1. Introduction to Named Entity Recognition¶

Dr. W.J.B. Mattingly Smithsonian Data Science Lab and United States Holocaust Memorial Museum January 2021

1.1. Introduction to this Series of Notebooks¶

These notebooks are designed for those interested in training custom named entity recognition models via the spaCy library. They are intended those who have limited coding experience and no background in natural language processing (NLP). A basic understanding of Python is necessary to partake fully in this series, however, those with no coding experience will still gain a foundational understanding of natural language processing, named entity recognition, the common problems in these fields, and solutions to those problems. For those interested in gaining a quick introduction to Python, please see my series designed for digital humanists at PythonHumanities.com.

The purposes of these notebooks is fivefold.

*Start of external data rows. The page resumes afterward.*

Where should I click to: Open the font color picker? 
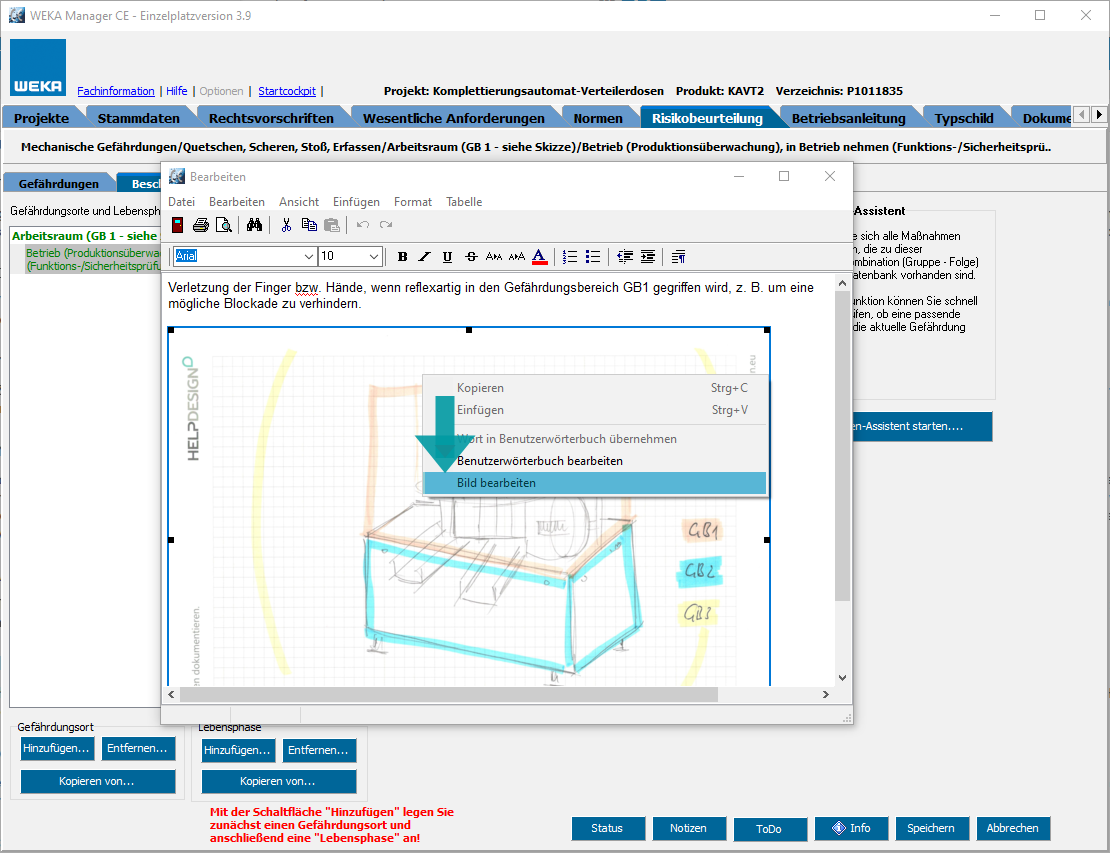pyautogui.click(x=539, y=257)
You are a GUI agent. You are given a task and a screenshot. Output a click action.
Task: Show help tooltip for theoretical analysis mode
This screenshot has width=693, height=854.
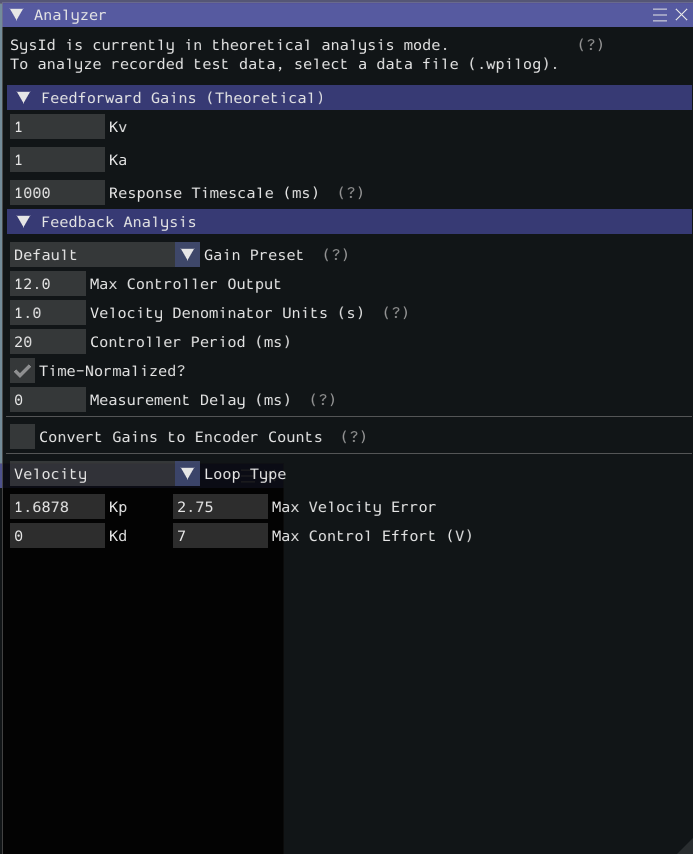(591, 45)
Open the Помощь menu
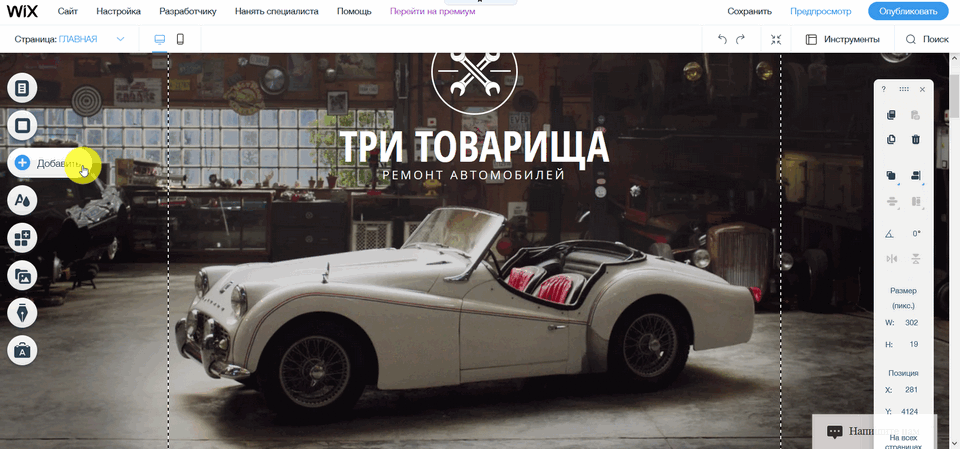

Introduce the reader to the core concepts of natural language processing and named entity recognition
Provide an introduction to the spaCy library for those with limited Python knowledge
Detail the problems and solutions to working with domain-specific entities
Detail the unique problems that Holocaust documents present to practitioners of NLP
Provide code that will be easily replicable for readers who wish to apply these methods to their own domains.

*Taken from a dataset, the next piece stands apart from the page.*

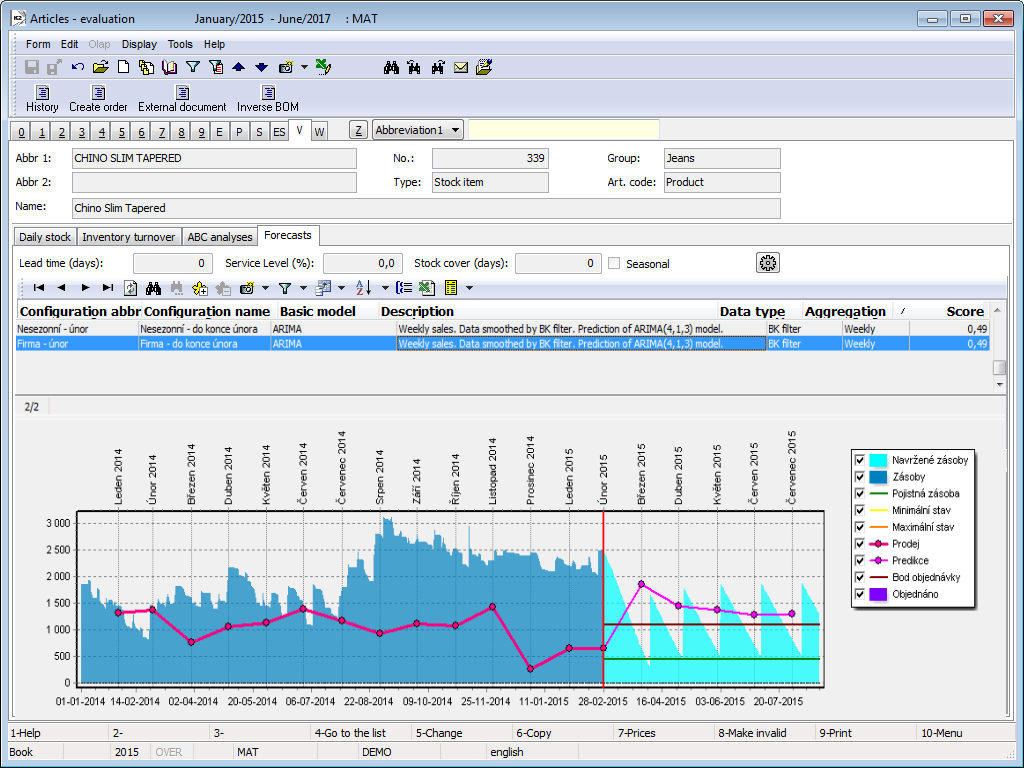Click the Create order button
The height and width of the screenshot is (768, 1024).
tap(98, 99)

While these notebooks are dedicated to NER in the domain of the Holocaust, the problems we will encounter in this series are not unique. These notebooks, therefore, shall serve as a guide for those experiencing similar problems in other domains.

Key concepts and terminology will be emboldened. If there are mistakes in grammar, spelling, or code, please reach out to me via twitter (@wjb_mattingly) and I will update the notebooks accordingly.

1.2. Key Concepts in this Notebook¶

natural language processing (NLP)
named entity recognition (NER)
tokens and tokenization
multi-word tokens
spans
pipelines

1.3. What is Natural Language Processing?¶

Named entity recognition (addressed below) is a branch of natural language processing, better known as NLP. NLP is the process by which a researcher uses a computer system to parse human language and extract important metadata from texts. The purpose of NLP is to perform, among other things, distant reading.

Distant reading has a long history extending to the late-twentieth century. It is commonly used when the quantity of texts in a given corpus prevent a researcher (or a team of researchers) from reading the corpus closely in its entirety. In order to make sense of that large corpus, the researcher will often pass certain tasks to a computer with the understanding that there is a margin of error. This margin of error is accepted in exchange for the ability to gain a larger, distant understanding of that corpus. Distant reading is used to perform several significant tasks, such as:

sentiment analysis=> understanding the sentiment of a text
text classification=> classify texts into predetermined categories
named entity recognition=> extract entities from a text

The metadata from these tasks can then be used to get a sense of the texts without reading them closely, hence the term distant reading.

NLP works in tandem with two other similar branches of computational linguistics, natural language understanding, or NLU, and automatic speech recognition, or ASR. To get a better understanding of how the fields of NLP and NLU relate to one another, please see the image below.

This image is an alteration of one that is commonly shared across various NLP tutorials and for good reason. It accurately portrays the diverse field of NLP and its close partner fields of NLU and ASR. The goal of NLP is to feed a text to a computer system and have it return some sort of output. This is often achieved through a series of pipelines that perform some operations on the data at hand.

Earlier pipelines, may include a tokenizer, whose sole job is to break a text into individual tokens. Tokens are items in a text that have some linguistic meaning. They can be words, such as “Martha”, but they can also be punctuation marks, such as “,” in the relative clause “, a senior,”. Likewise, “‘nt” in the contraction “can’t” would also be recognized as a token since “‘nt” in English corresponds to the word “not”.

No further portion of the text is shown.